Amazon gets Elasticated
Will EC2 go down well in the City?
Amazon has now added a new layer to its utility computing platform with the Elastic Compute Cloud, EC2. S3 redefined the pricing model for utility storage, and EC2 looks set to do the same for utility and grid compute resources.
An array of virtual servers, EC2 allows you to run Linux images on its hardware. Currently Fedora Core 3 and Core 4 are supported, though Amazon expects any Linux distribution with a 2.6 kernel should run. Each image will give you the equivalent of a 1.7Ghz Xeon CPU with 1.75GB of RAM, 160GB of local storage, and 250Mb/s of connectivity.
The pricing model is attractive - especially when compared to Sun's $1 per CPU per hour.
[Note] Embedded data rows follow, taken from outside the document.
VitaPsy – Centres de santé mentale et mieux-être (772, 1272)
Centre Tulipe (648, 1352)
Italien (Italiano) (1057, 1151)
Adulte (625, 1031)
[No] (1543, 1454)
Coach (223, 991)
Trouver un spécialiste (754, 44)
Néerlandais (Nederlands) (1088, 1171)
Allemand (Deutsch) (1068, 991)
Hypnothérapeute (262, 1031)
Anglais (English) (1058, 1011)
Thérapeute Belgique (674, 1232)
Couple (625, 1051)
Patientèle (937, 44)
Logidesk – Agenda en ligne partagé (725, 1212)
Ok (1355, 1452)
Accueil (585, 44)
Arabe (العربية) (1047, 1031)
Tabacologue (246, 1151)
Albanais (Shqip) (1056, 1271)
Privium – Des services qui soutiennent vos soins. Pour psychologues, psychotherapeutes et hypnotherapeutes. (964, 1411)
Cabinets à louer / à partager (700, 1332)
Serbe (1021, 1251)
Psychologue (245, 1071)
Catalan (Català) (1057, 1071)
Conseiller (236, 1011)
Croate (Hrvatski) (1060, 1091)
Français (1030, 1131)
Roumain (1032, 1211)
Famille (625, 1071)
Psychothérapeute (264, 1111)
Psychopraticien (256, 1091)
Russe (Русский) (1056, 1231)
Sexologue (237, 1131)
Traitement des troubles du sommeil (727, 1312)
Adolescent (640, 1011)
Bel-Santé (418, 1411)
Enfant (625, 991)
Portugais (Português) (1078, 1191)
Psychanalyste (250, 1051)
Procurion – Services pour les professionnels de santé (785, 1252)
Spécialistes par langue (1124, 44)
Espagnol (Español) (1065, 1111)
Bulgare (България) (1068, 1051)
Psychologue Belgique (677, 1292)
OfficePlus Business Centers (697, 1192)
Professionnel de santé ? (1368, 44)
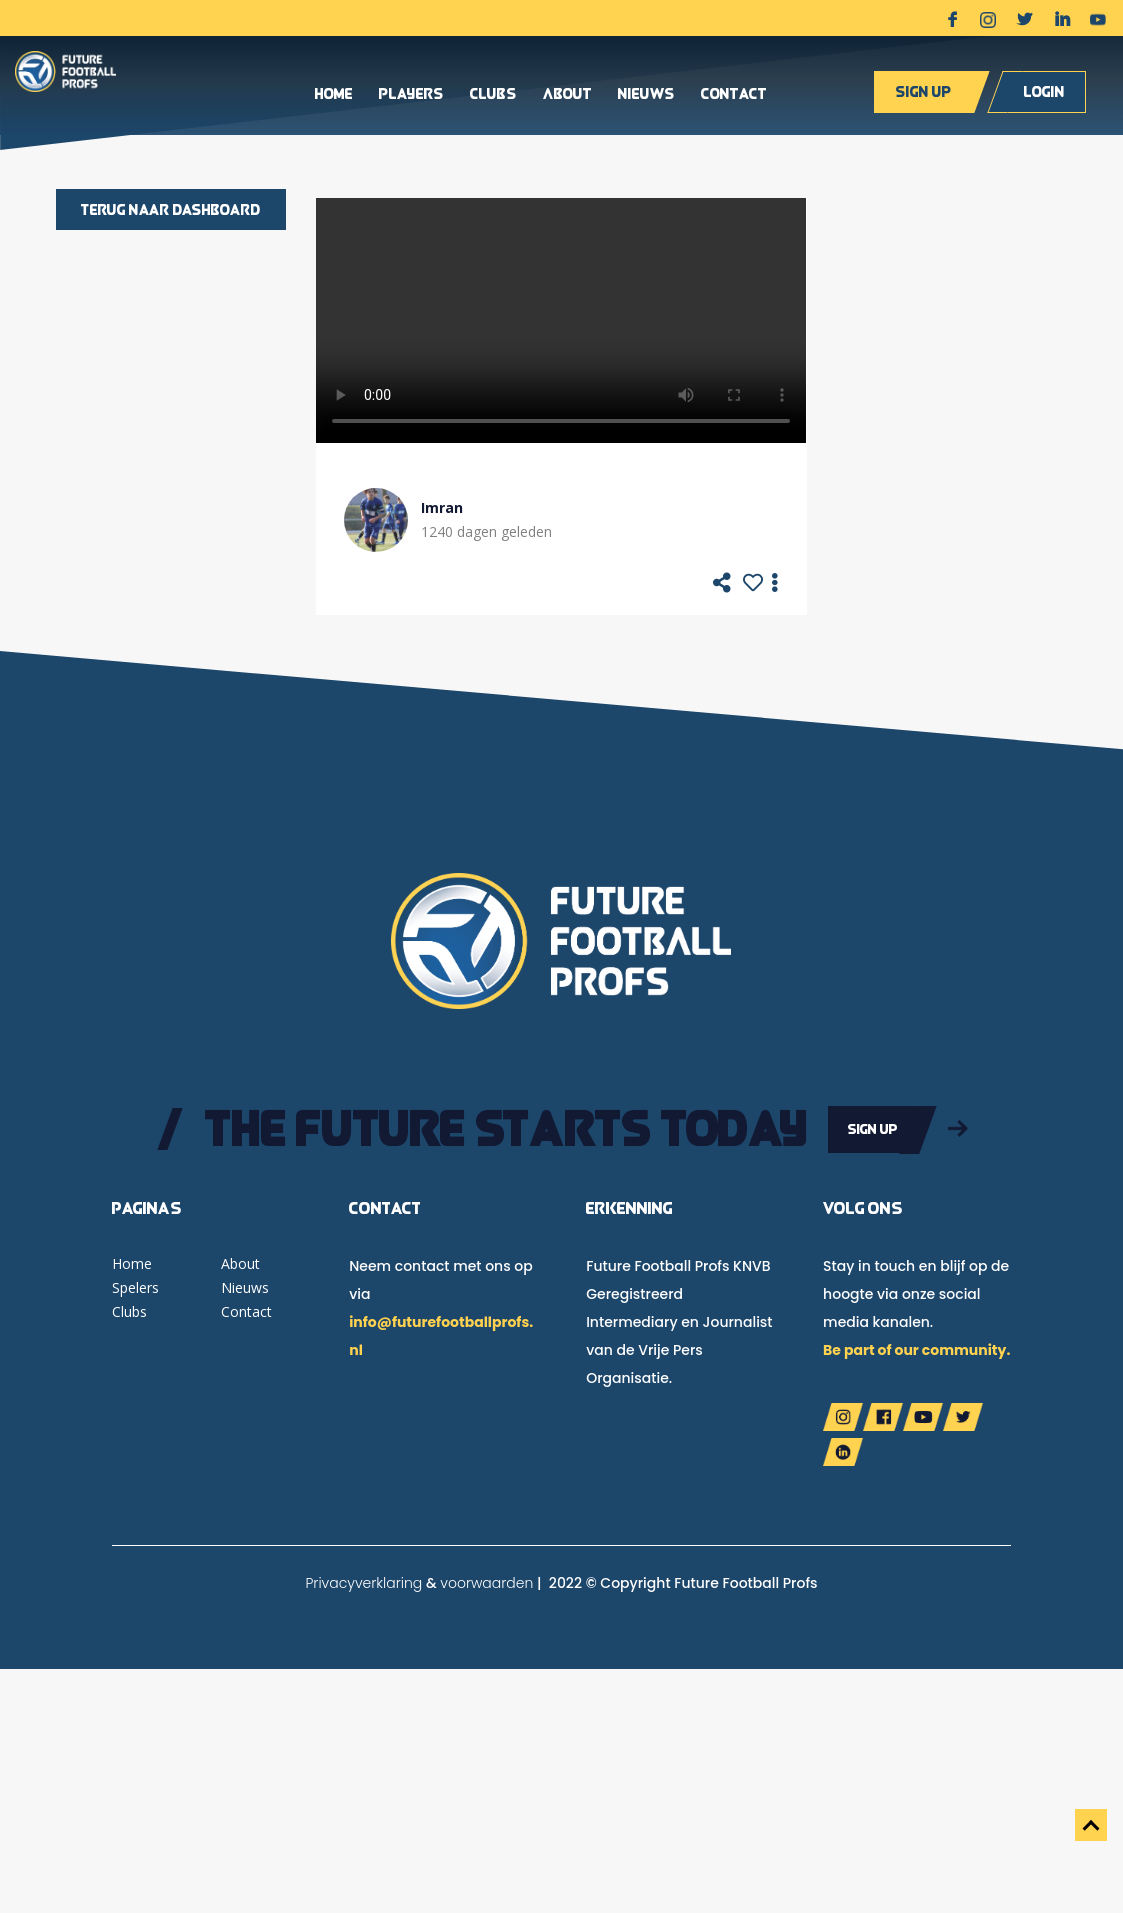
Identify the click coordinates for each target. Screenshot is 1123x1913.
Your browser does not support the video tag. (561, 320)
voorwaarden (486, 1583)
EC2 will cost $0.10 per instance-hour, and $0.20 per GB of externally transferred data.
While you still have to account for storage separately (as EC2 uses S3 as a storage platform), running a server flat out for a month with Amazon's new service will cost you around $72. However, if you need permanent infrastructure, buying your own hardware could well be more cost effective.
So why use EC2? If you need compute power quickly, and have an Amazon sanctioned image to hand, the EC2 is an ideal way of throwing a cluster of virtual servers at a particularly sticky problem that needs to be solved right now.
Alternatively, if you're prototyping a new web service and don't want to rent a full time server for your tests, a sacrificial server image on EC2 can save you time and money. You can keep EC2 costs to a minimum by treating it as a batch processing system, uploading and downloading batches of data to keep network charges down.